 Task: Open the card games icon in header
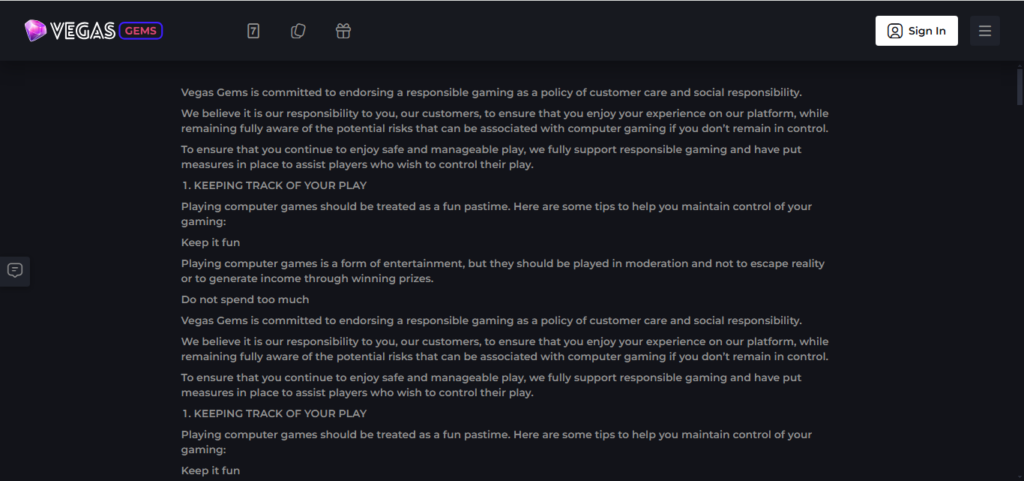[x=298, y=31]
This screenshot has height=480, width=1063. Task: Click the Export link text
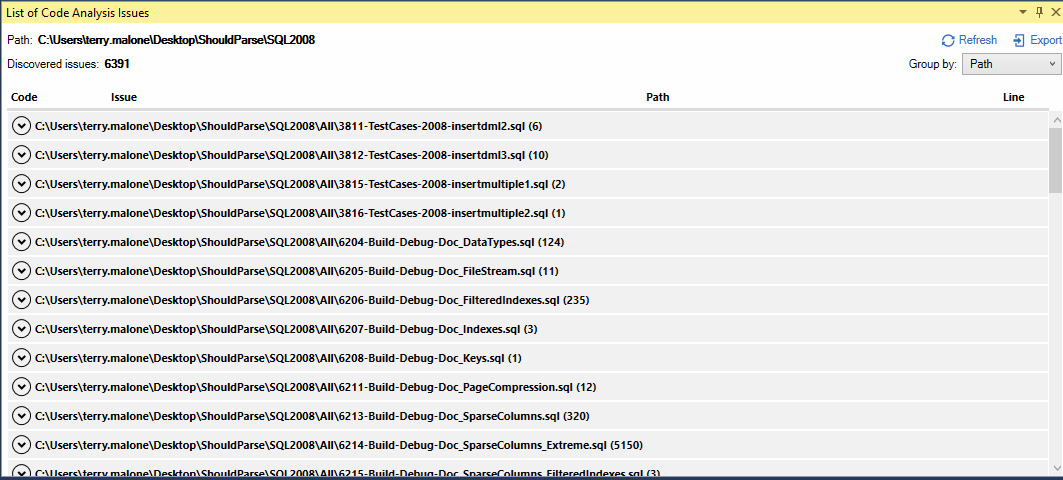click(1045, 41)
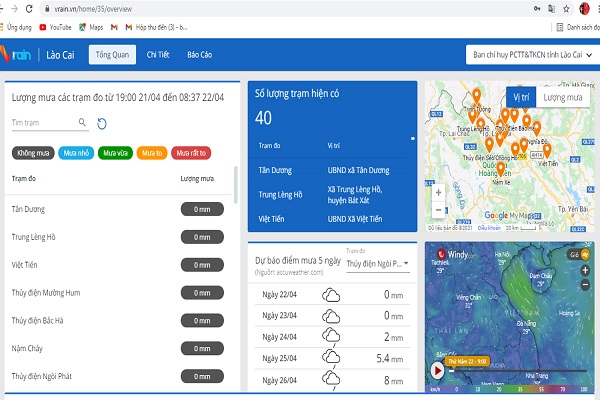Image resolution: width=600 pixels, height=400 pixels.
Task: Go to the Báo Cáo tab
Action: click(x=205, y=54)
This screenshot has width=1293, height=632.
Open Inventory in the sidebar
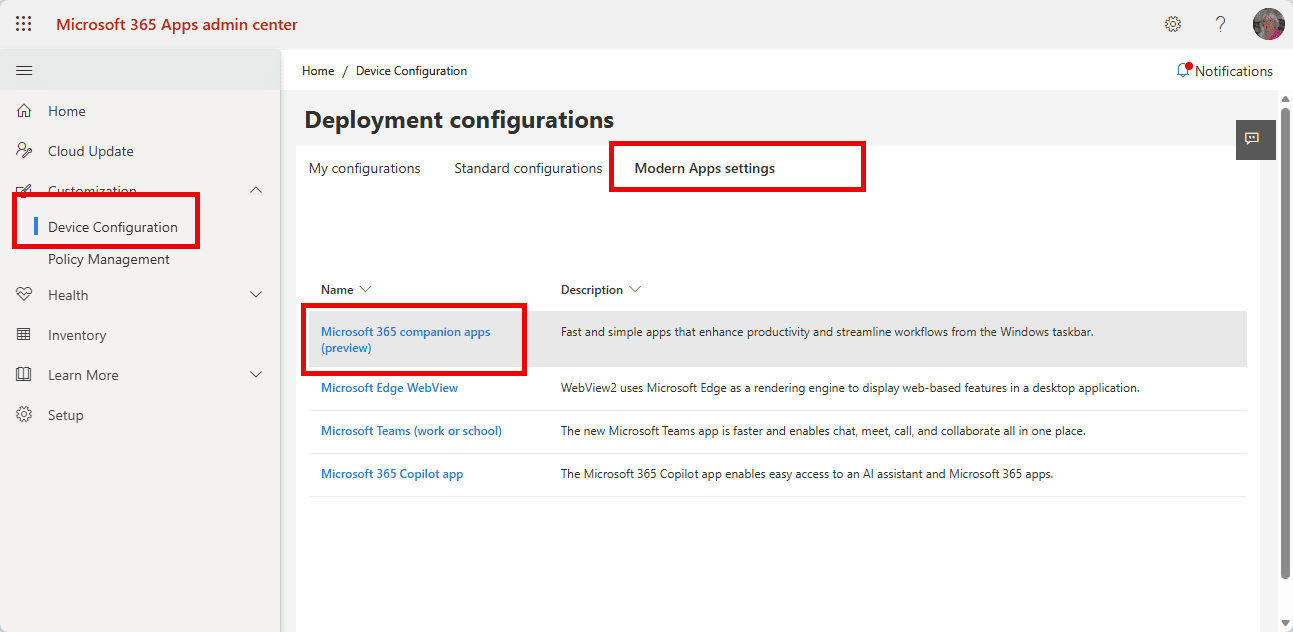point(76,335)
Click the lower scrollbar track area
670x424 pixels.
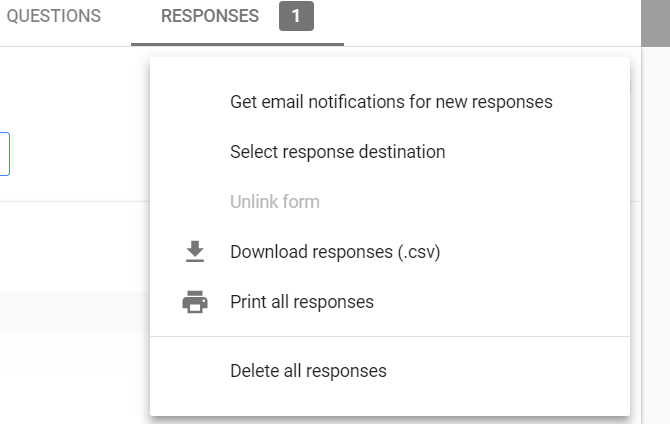tap(655, 300)
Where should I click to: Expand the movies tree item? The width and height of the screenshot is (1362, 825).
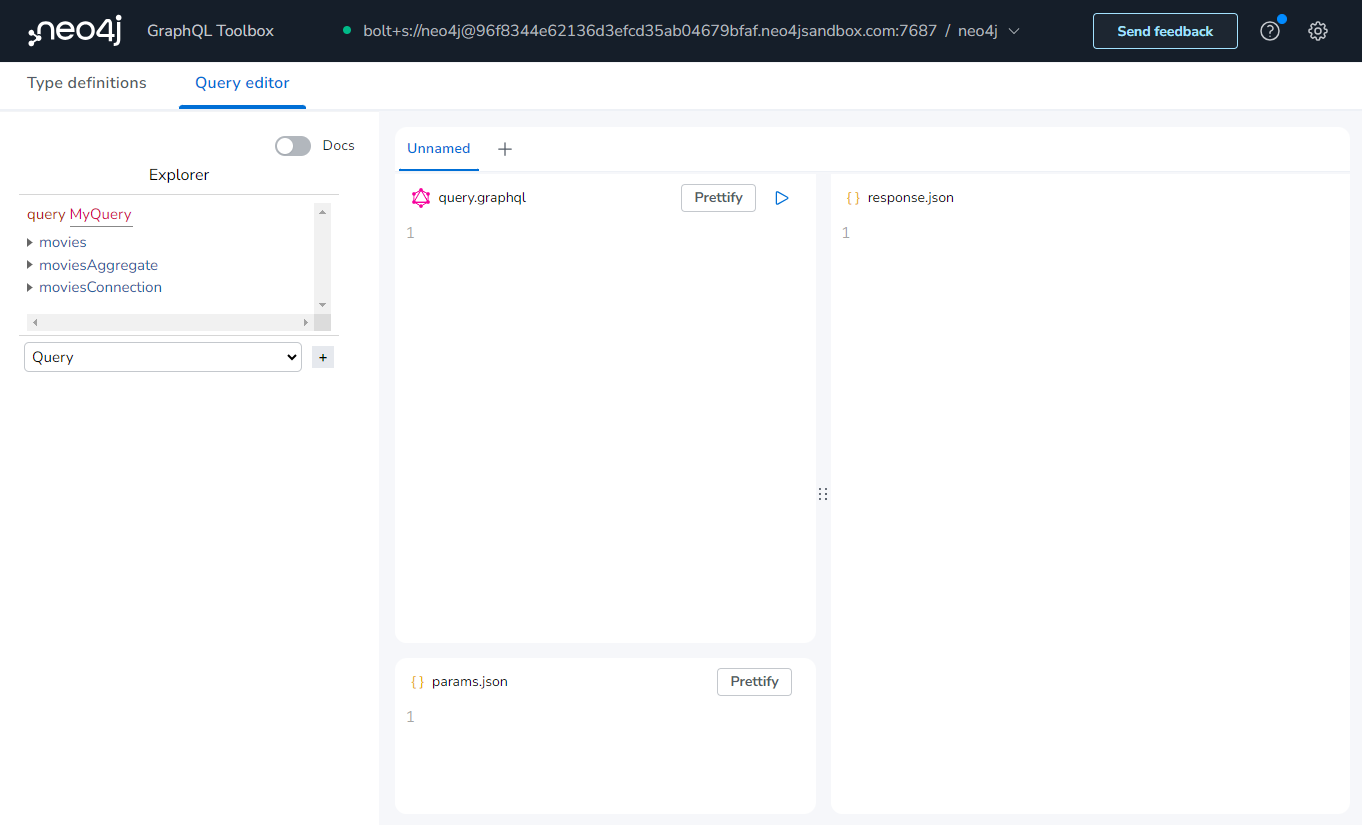pos(29,242)
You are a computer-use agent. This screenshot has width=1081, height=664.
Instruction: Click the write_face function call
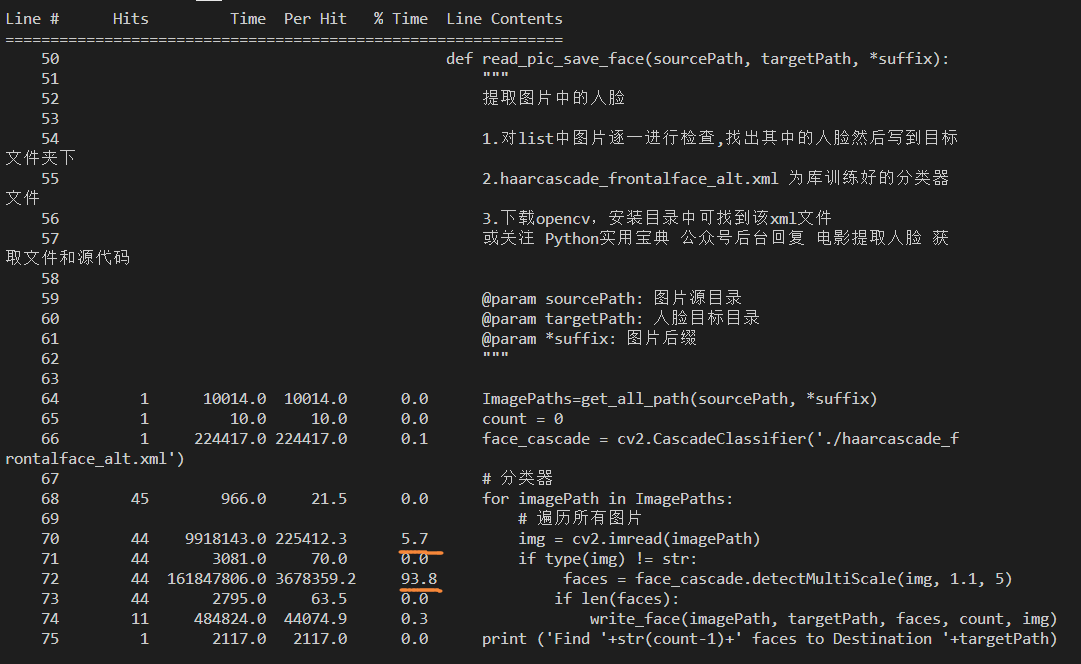(823, 618)
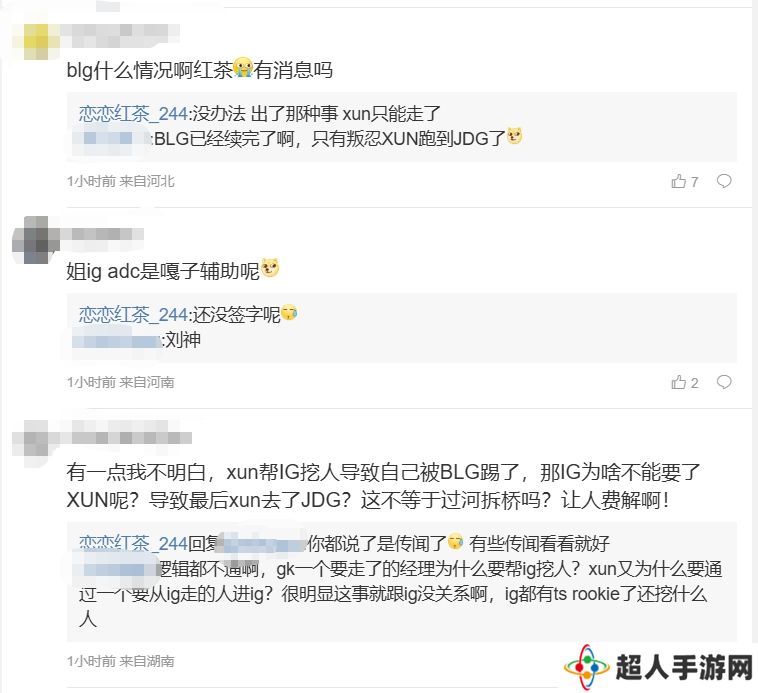Reply to the ig adc comment
Screen dimensions: 758x693
click(x=724, y=382)
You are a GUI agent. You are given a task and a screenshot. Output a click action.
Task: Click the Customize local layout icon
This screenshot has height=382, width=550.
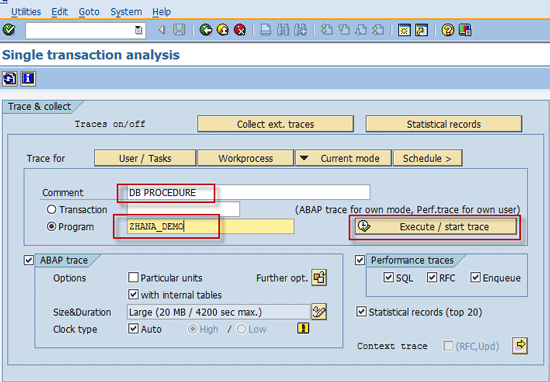tap(465, 30)
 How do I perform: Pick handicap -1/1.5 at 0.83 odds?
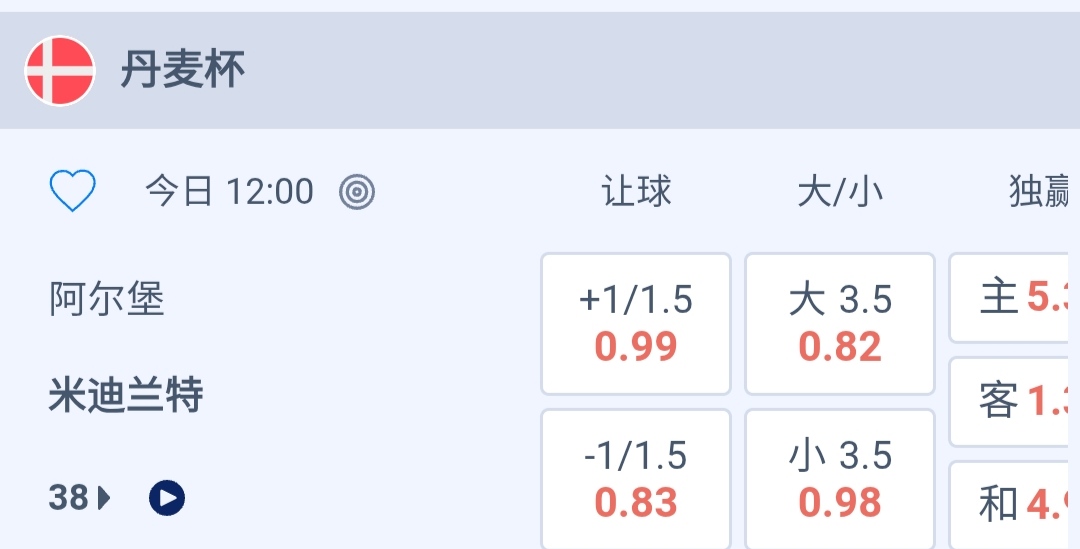click(x=636, y=479)
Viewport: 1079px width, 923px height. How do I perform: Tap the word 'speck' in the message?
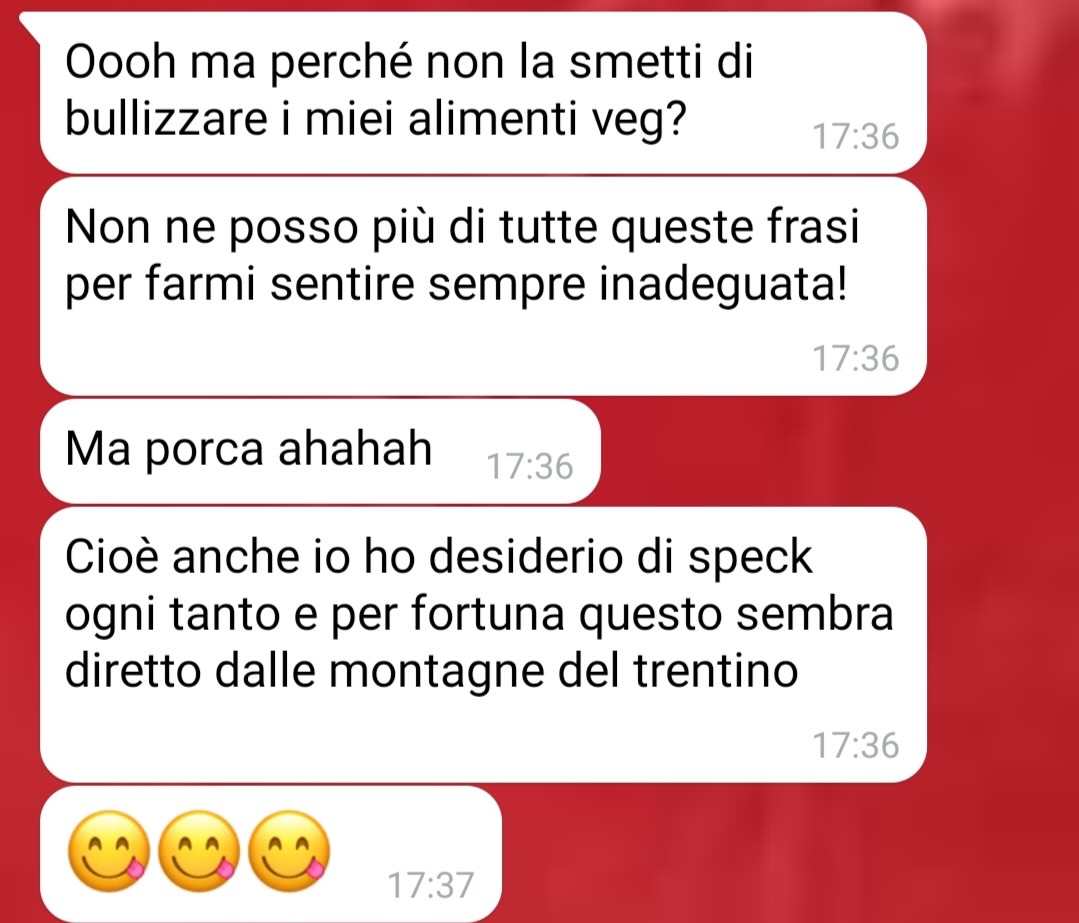pos(750,559)
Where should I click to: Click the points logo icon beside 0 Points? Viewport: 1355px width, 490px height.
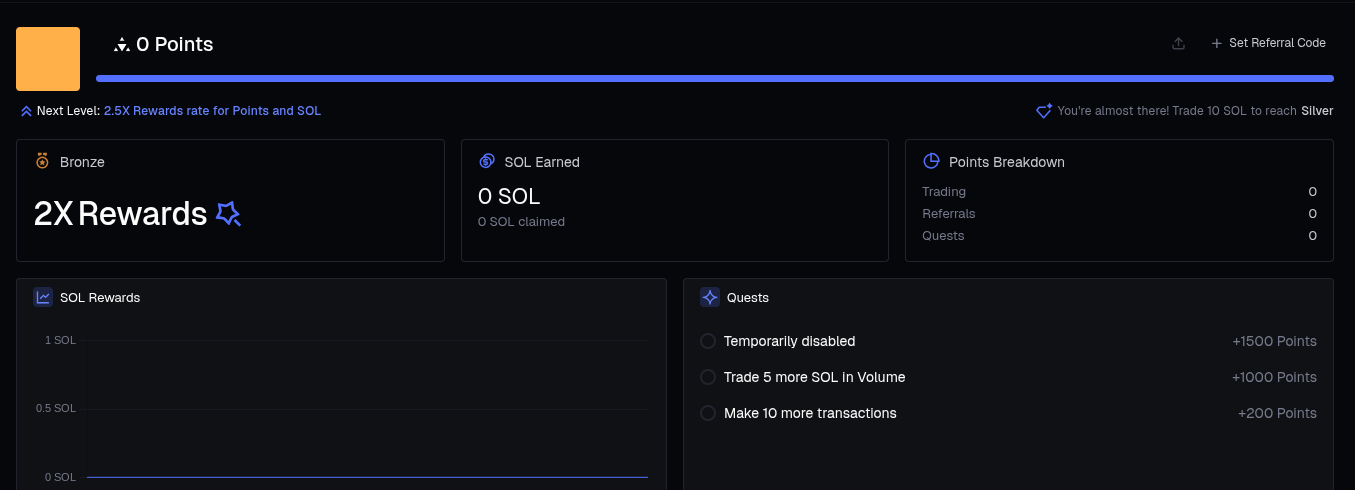122,44
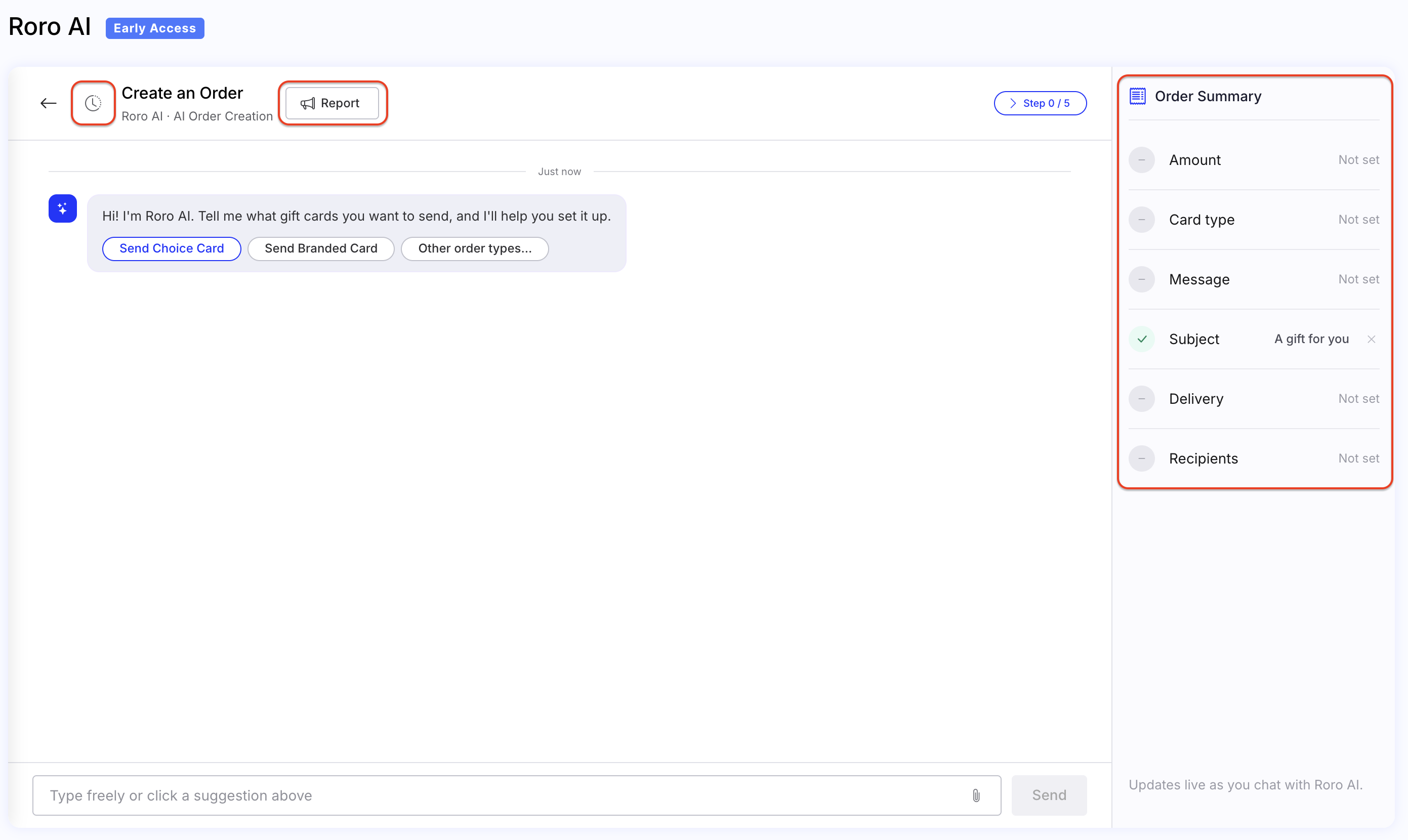Click the Amount status circle
1408x840 pixels.
coord(1142,160)
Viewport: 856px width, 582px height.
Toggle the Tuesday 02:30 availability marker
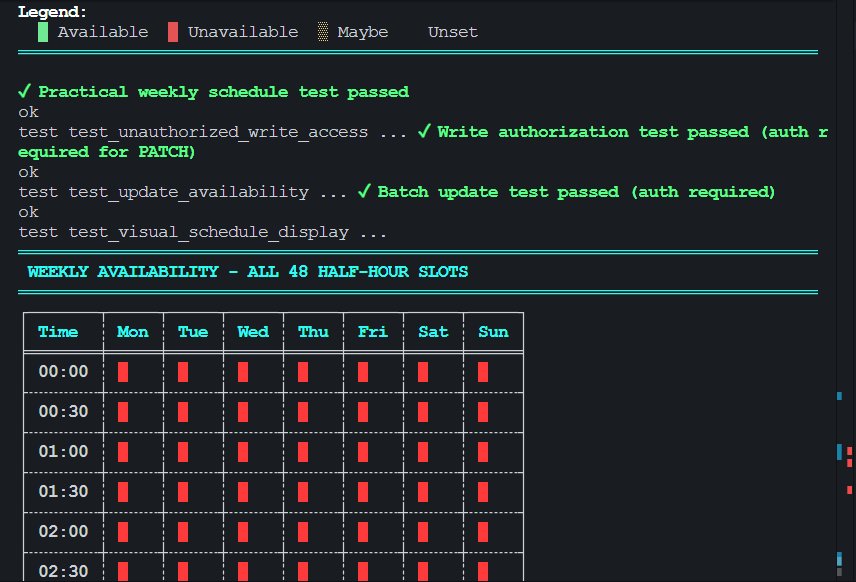pos(184,571)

### Work instruction
Whenever the string "agent" occurs in a line of the entries above, copy that line.

### Exercise result
You are a computer-use agent. This screenshot has width=1081, height=664.
You are a GUI agent. You are given a task and a screenshot. Output a click action.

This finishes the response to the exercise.